Il racconto dei vastesi a Londra: “Non stiamo mandando i figli a scuola”

testimonianze mer 18 marzo 2020

Vasto Sandra Sardoni: “Siamo in isolamento volontario, ma non siamo gli unici, ora ci stanno seguendo anche altre famiglie”

Attualità di Lea Di Scipio
3min
Il racconto dei vastesi a Londra: “Non stiamo mandando i figli a scuola” ©vastoweb.com
Il racconto dei vastesi a Londra: “Non stiamo mandando i figli a scuola” ©vastoweb.com

VASTO. Mentre Boris Johnson comincia a fare i primi passi indietro, dopo aver minimizzato l’emergenza Coronavirus e dichiarando per ora la semi-quarantena, tanti italiani che si trovano in Gran Bretagna vivono ore di preoccupazione.

La vastese Sandra Sardoni vive a Londra da qualche anno con la sua famiglia, il marito Carmine Mancusi e due figli di 1 e 5 anni.

L’abbiamo raggiunta telefonicamente per farci raccontare cosa stanno vivendo.

“Abbiamo deciso di non mandare i bambini a scuola da oggi (17 marzo). Ho chiamato la maestra di mio figlio più grande e domani vado a prendere un po’ di compiti da fargli fare. Ho capito che la scuola non si è ancora organizzata per l’home schooling, racconta la donna, la cui prima urgenza è stata quella di salvaguardare la salute dei figli.
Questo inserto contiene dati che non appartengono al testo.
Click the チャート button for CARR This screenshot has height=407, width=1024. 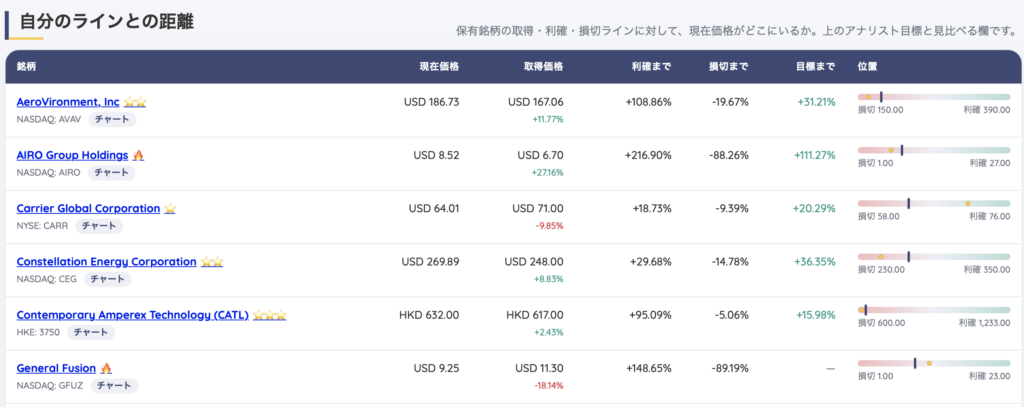click(99, 226)
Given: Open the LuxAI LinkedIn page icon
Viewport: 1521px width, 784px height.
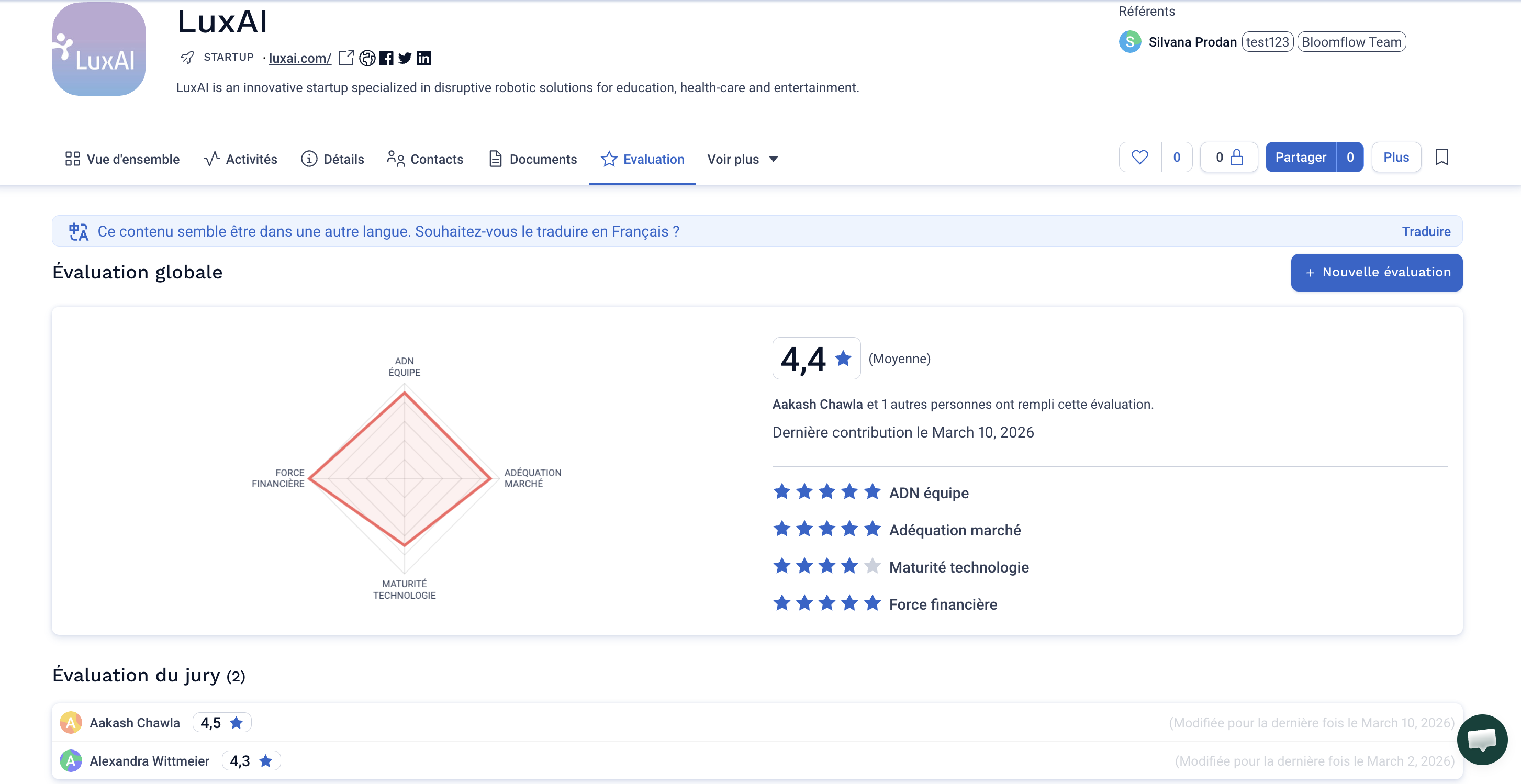Looking at the screenshot, I should click(424, 58).
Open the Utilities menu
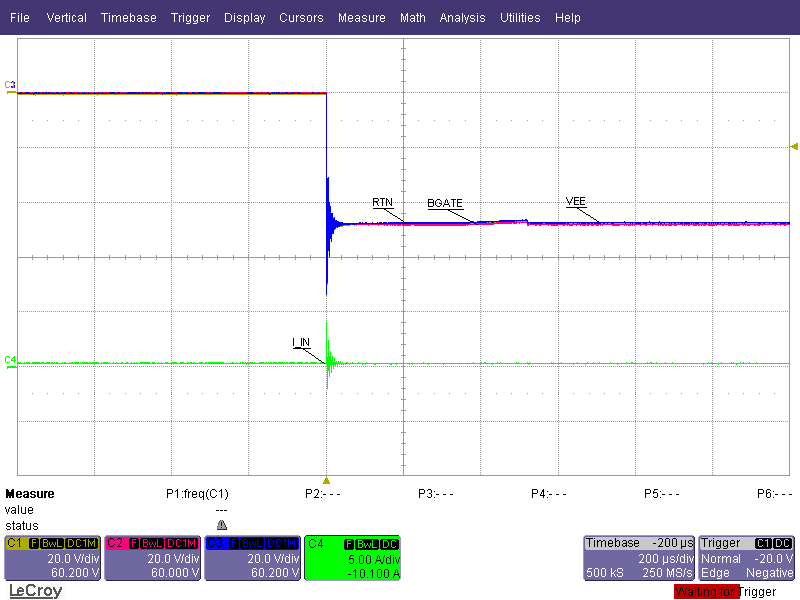This screenshot has width=800, height=600. coord(520,17)
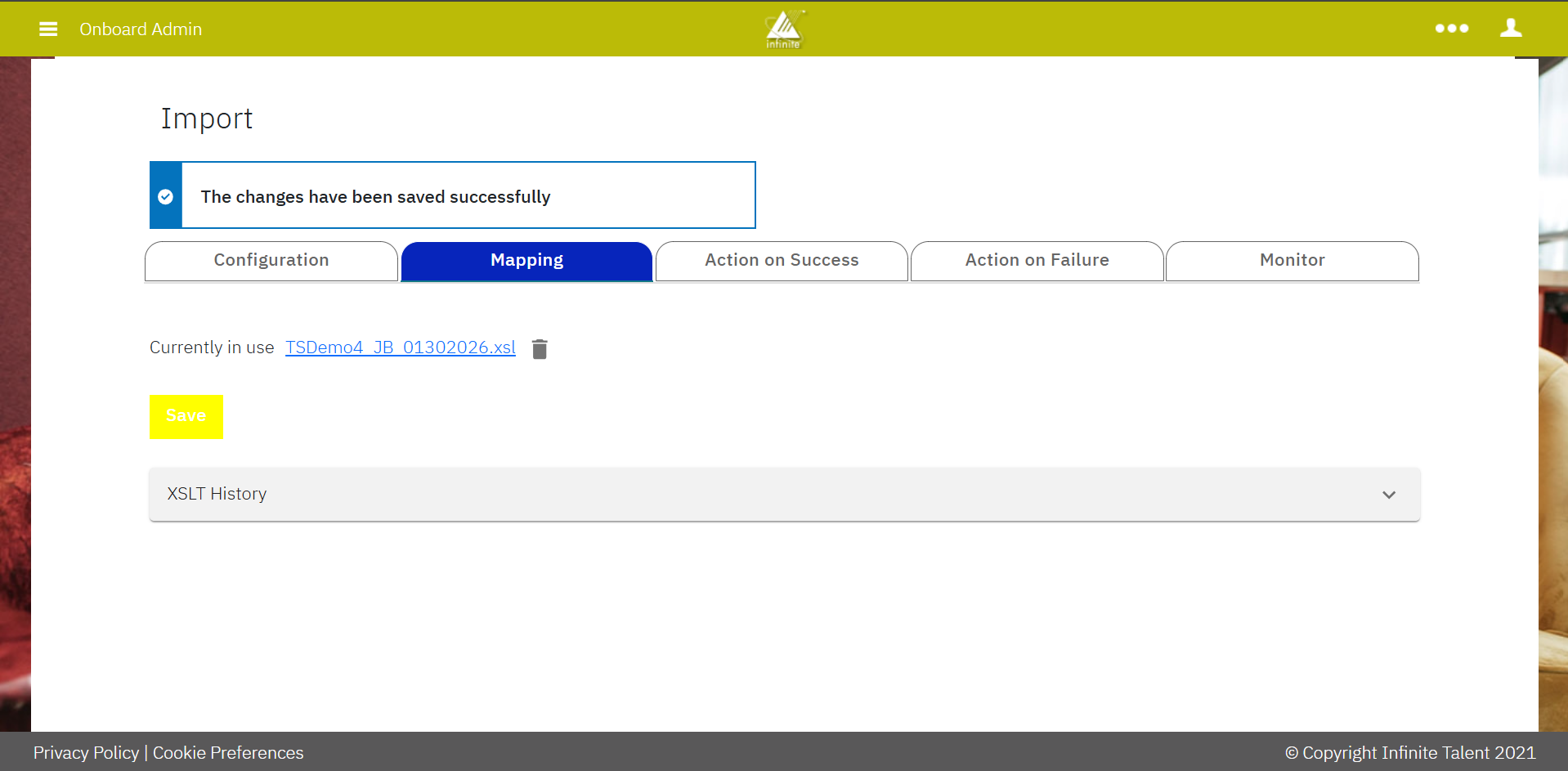Go to the Action on Failure tab
Viewport: 1568px width, 771px height.
point(1037,261)
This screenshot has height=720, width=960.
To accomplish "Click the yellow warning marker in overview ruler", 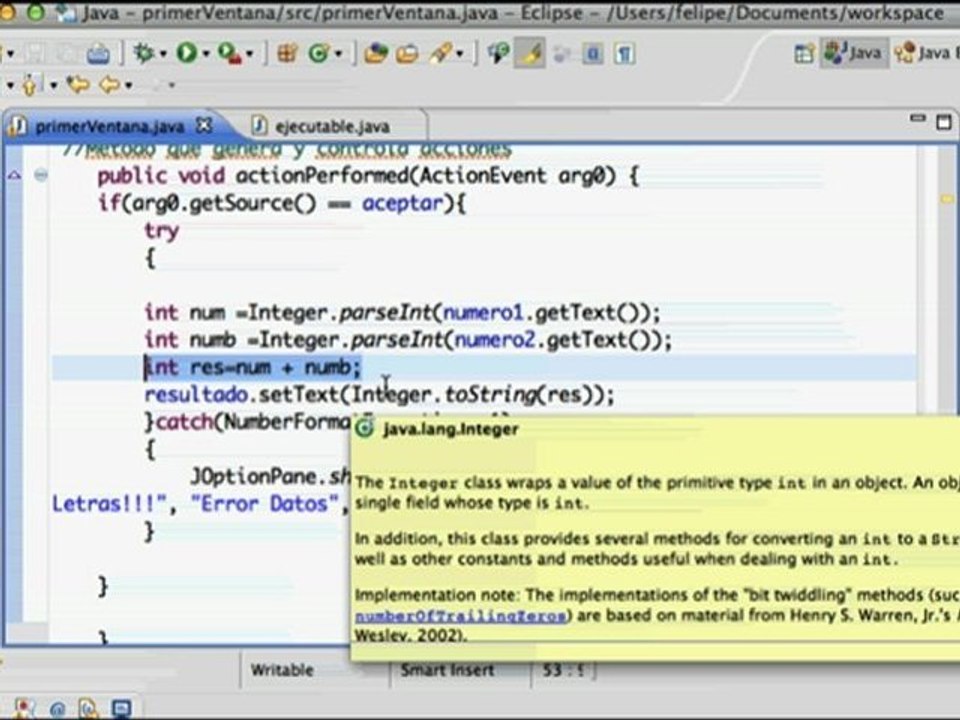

Per quanto riguarda gli approvvigionamenti famigliari: “la spesa la facciamo on line, ma ora la stanno facendo tutti e già non ci sono più consegne disponibili per le prossime 3 settimane. Ma noi abbiamo fatto scorta”.

E ancora: Nel nostro quartiere a 5 minuti a piedi da casa (ma non posso sapere esattamente dove), da che non c’erano quasi casi e comunque non nelle vicinanze, ad oggi risulta che ci sono ben 15 casi, spiega specificando che hanno la possibilità di monitorare la situazione attraverso un sito dove è possibile trovare aggiornamenti dei casi ogni giorno. Inserendo il proprio zip code (che identifica il palazzo in cui si vive) si possono vedere quanti sono i casi vicini alla propria abitazione. “Quelle che risultano sono persone che credo si trovano in ospedale e a casa”, aggiunge.

La domanda a questo punto è se abbiano considerato l’idea di tornare: “Il consolato ci ha fatto sapere che se vogliamo possiamo tornare in Italia prendendo un volo che porta a Fiumicino, ma costa 900£/persona. Nel caso non sapremmo come muoverci poi da Fiumicino, evitando di ammalarci”, afferma.

I due giovani genitori, intanto, stanno osservando le restrizioni stabilite per l’Italia: “Siamo in isolamento volontario, ma non siamo gli unici, ora ci stanno seguendo anche altre famiglie dei compagni di classe. Carmine ha iniziato a lavorare da casa già il 24 febbraio, cioè all’indomani della notizia che in Italia c’erano i primi casi. Ha potuto farlo perché la sua è un’azienda che lavora nelle tecnologie e quindi lo smartworking per loro è routine o quasi. Poi dal 9 marzo gli hanno invece vietato di andare in ufficio. Ieri Boris ha comunque introdotto il lavoro da casa come misura necessariamente da seguire, ove il lavoro lo consenta”.

Le loro preoccupazioni sono anche per i famigliari che sono in Italia. La settimana scorsa ero molto preoccupata perché i miei continuavano a fare qualche uscita benché emergenziale e il solo pensiero di pensarli malati e da soli e lontani mi ha distrutto. Ora per fortuna sono segregati. Per noi ho cominciato ad avere paura dopo il discorso di Boris della settimana scorsa, perché non ci siamo sentiti affatto sicuri del fatto che la nostra salute fosse tutelata, viste le intenzioni di farci acquisire immunità di gregge. Questa settimana stiamo meglio, sono in un gruppo facebook di mamme italiane e in moltissime non li mandano più a scuola, per cui mi sento anche confortata sul fatto che stiamo facendo la cosa migliore”, ci racconta Sandra.

Ed ecco le impressioni su quello che sta succedendo intorno: “Inoltre sono parte di un gruppo di quartiere e vedo che si stanno mobilitando in tantissimi per offrire assistenza (cibo, medicine) alle persone anziane che si sono già autoisolate volontariamente da settimana scorsa. Usciamo però nel giardino del palazzo, che è privato, non ha giochi ne panchine per cui non c’è niente da toccare e non ci va nessuno perché è oggettivamente brutto. Per uscire usiamo guanti, ma solo quando strettamente necessario”.